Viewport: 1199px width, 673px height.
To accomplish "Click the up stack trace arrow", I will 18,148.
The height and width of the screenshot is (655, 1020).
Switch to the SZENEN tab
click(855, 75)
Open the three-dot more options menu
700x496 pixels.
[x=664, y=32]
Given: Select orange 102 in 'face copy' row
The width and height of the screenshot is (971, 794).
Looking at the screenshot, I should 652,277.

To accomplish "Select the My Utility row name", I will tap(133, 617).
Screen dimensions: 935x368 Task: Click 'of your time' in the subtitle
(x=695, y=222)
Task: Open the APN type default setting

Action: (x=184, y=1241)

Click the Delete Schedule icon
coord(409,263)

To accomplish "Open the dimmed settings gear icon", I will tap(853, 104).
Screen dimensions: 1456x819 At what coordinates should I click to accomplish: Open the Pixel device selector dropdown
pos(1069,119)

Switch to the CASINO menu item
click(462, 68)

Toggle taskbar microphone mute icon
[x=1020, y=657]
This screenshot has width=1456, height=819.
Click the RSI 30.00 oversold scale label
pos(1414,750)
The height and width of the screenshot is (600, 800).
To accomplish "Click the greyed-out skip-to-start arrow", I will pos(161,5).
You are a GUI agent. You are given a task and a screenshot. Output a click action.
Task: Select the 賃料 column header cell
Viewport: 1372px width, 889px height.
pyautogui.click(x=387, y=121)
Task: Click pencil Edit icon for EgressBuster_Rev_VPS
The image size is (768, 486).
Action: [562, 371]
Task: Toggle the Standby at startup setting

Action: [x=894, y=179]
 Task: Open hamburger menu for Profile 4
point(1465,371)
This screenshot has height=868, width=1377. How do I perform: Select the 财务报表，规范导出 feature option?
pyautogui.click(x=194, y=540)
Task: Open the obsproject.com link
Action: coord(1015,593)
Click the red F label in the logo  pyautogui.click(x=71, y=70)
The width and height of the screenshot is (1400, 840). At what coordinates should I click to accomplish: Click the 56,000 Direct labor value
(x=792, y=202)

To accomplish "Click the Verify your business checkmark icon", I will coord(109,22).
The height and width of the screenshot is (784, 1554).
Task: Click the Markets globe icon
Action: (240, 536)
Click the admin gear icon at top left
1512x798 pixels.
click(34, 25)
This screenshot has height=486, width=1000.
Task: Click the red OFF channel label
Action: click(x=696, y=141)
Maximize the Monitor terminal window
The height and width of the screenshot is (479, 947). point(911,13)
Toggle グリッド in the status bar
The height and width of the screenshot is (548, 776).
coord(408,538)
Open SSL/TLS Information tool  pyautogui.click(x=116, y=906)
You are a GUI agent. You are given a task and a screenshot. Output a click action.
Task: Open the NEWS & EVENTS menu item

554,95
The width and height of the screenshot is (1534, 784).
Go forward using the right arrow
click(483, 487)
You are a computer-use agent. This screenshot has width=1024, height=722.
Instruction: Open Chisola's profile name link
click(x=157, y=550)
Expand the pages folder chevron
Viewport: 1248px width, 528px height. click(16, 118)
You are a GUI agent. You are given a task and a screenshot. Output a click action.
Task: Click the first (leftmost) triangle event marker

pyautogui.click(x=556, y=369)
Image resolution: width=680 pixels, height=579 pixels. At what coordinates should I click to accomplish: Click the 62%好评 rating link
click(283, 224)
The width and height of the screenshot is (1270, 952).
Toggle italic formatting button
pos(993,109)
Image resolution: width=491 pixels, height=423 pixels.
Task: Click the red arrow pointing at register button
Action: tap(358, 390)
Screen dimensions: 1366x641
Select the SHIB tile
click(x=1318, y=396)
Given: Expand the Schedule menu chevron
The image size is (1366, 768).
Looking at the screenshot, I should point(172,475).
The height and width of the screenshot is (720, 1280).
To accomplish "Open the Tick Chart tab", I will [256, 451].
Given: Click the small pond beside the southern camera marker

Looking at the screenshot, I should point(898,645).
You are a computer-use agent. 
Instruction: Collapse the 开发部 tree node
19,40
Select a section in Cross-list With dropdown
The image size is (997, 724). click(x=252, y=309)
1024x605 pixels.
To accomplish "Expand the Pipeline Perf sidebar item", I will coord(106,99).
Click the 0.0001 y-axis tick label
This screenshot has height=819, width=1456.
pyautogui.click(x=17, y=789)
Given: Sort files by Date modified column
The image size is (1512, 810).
___
• [Your objective]:
Please render the material from its first line up to and including the line with "point(1465,371)" as a Markdown table with the columns "Row" and "Line", numbering each row and omitting blank lines.

• [Output of the task]:
| Row | Line |
|---|---|
| 1 | Viewport: 1199px width, 673px height. |
| 2 | To accomplish "Click the up stack trace arrow", I will 18,148. |
| 3 | The height and width of the screenshot is (655, 1020). |
| 4 | Switch to the SZENEN tab |
| 5 | click(855, 75) |
| 6 | Open the three-dot more options menu |
| 7 | 700x496 pixels. |
| 8 | [x=664, y=32] |
| 9 | Given: Select orange 102 in 'face copy' row |
| 10 | The width and height of the screenshot is (971, 794). |
| 11 | Looking at the screenshot, I should 652,277. |
| 12 | To accomplish "Select the My Utility row name", I will tap(133, 617). |
| 13 | Screen dimensions: 935x368 Task: Click 'of your time' in the subtitle |
| 14 | (x=695, y=222) |
| 15 | Task: Open the APN type default setting |
| 16 | Action: (x=184, y=1241) |
| 17 | Click the Delete Schedule icon |
| 18 | coord(409,263) |
| 19 | To accomplish "Open the dimmed settings gear icon", I will tap(853, 104). |
| 20 | Screen dimensions: 1456x819 At what coordinates should I click to accomplish: Open the Pixel device selector dropdown |
| 21 | pos(1069,119) |
| 22 | Switch to the CASINO menu item |
| 23 | click(462, 68) |
| 24 | Toggle taskbar microphone mute icon |
| 25 | [x=1020, y=657] |
| 26 | This screenshot has width=1456, height=819. |
| 27 | Click the RSI 30.00 oversold scale label |
| 28 | pos(1414,750) |
| 29 | The height and width of the screenshot is (600, 800). |
| 30 | To accomplish "Click the greyed-out skip-to-start arrow", I will pos(161,5). |
| 31 | You are a GUI agent. You are given a task and a screenshot. Output a click action. |
| 32 | Task: Select the 賃料 column header cell |
| 33 | Viewport: 1372px width, 889px height. |
| 34 | pyautogui.click(x=387, y=121) |
| 35 | Task: Click pencil Edit icon for EgressBuster_Rev_VPS |
| 36 | The image size is (768, 486). |
| 37 | Action: [562, 371] |
| 38 | Task: Toggle the Standby at startup setting |
| 39 | Action: [x=894, y=179] |
| 40 |  Task: Open hamburger menu for Profile 4 |
| 41 | point(1465,371) |